## Given passage
----

Nutrition per serving may change if servings are adjusted.
4 teaspoons quick cooking oats
1½ teaspoons whole wheat flour
1½ teaspoons packed brown sugar (see Tip)
½ teaspoon whole flaxseeds
¼ teaspoon ground cinnamon
1½ teaspoons cold, unsalted butter
⅔ cup fresh blueberries
½ teaspoon whole chia seeds
1 tablespoon frozen light whipped dessert topping
In a small microwave safe bowl, combine the oats, flour, 1 teaspoon of the brown sugar, the flaxseeds, ¼ teaspoon cinnamon, and the salt. Add butter. Using your fingers, knead together until thoroughly combined; set aside.
In an 8-ounce microwave-safe mug or 10-ounce ramekin, combine the blueberries, remaining ½ teaspoon brown sugar, and the chia seeds. Using a fork, mash the berry mixture.

----

## Given material

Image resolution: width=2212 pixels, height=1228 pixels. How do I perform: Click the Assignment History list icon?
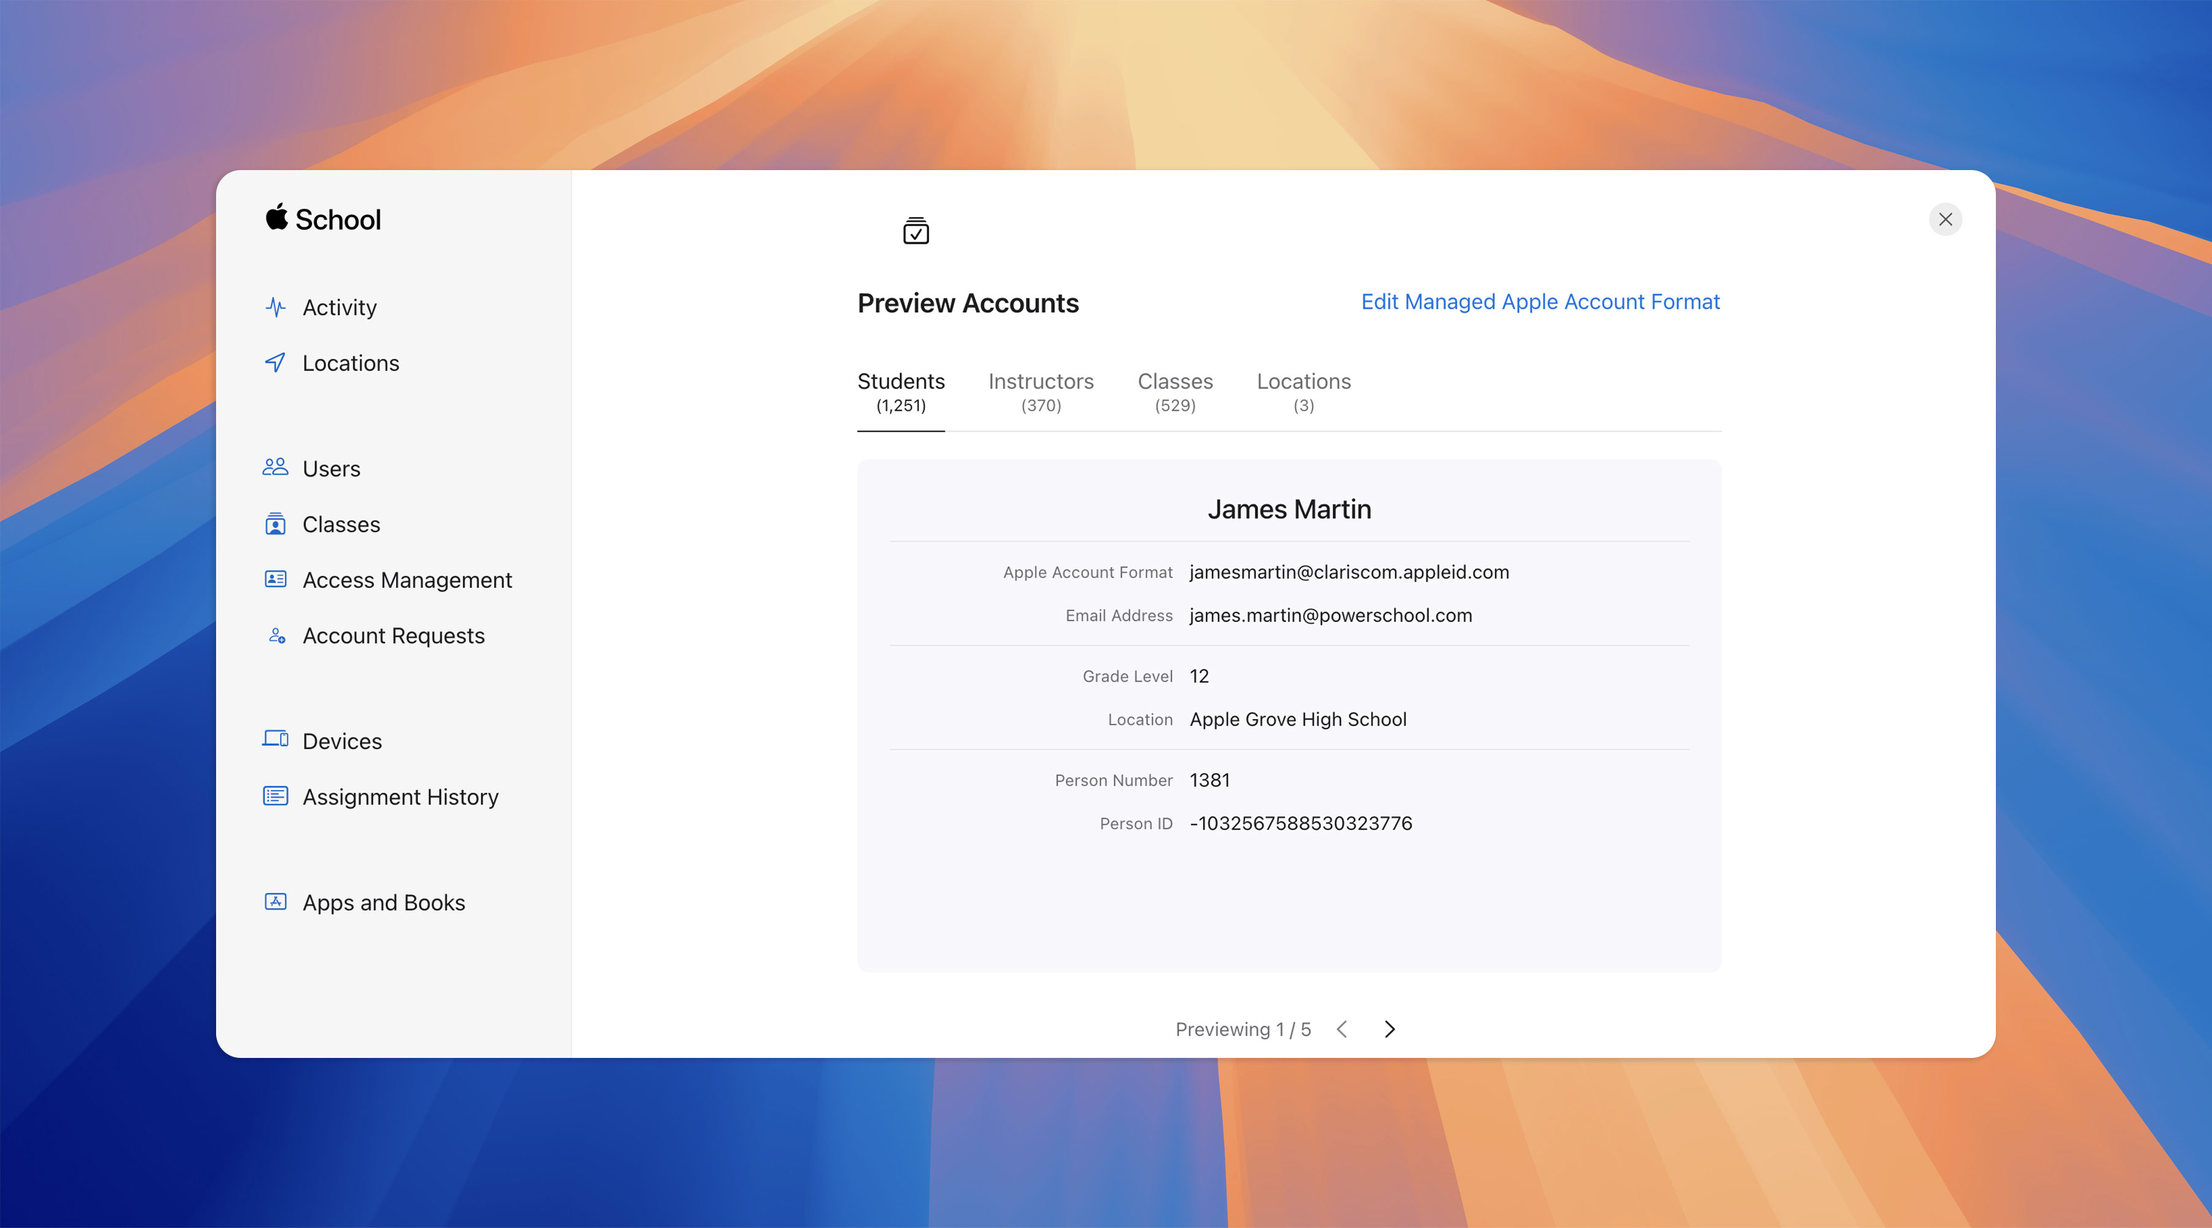[x=275, y=796]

----

## Stated problem 1
Edit the stretch of the blueberry recipe from "½ teaspoon whole flaxseeds" through "combined; set aside.", replacing "blueberries" with "raspberries".
## Stated problem 2
In the blueberry recipe, what amount of ground cinnamon is listed?
## Stated problem 3
Write the next part of the blueberry recipe, picking up after its final sentence.
The lines placed after the blueberry recipe are separate material with no connection to it.

## Final answer 1
½ teaspoon whole flaxseeds
¼ teaspoon ground cinnamon
1½ teaspoons cold, unsalted butter
⅔ cup fresh raspberries
½ teaspoon whole chia seeds
1 tablespoon frozen light whipped dessert topping
In a small microwave safe bowl, combine the oats, flour, 1 teaspoon of the brown sugar, the flaxseeds, ¼ teaspoon cinnamon, and the salt. Add butter. Using your fingers, knead together until thoroughly combined; set aside.

## Final answer 2
¼ teaspoon

## Final answer 3
Place the oat mixture and the berry mixture side by side in the microwave. Cook on 50% (medium) power for 1½ minutes. Remove berry mixture from microwave. Cook oat mixture an additional 10 to 15 seconds on 100% (high) power. Let cool 1 minute. Stir oat mixture.
Pour oat mixture over berry mixture. Top with whipped topping and cinnamon.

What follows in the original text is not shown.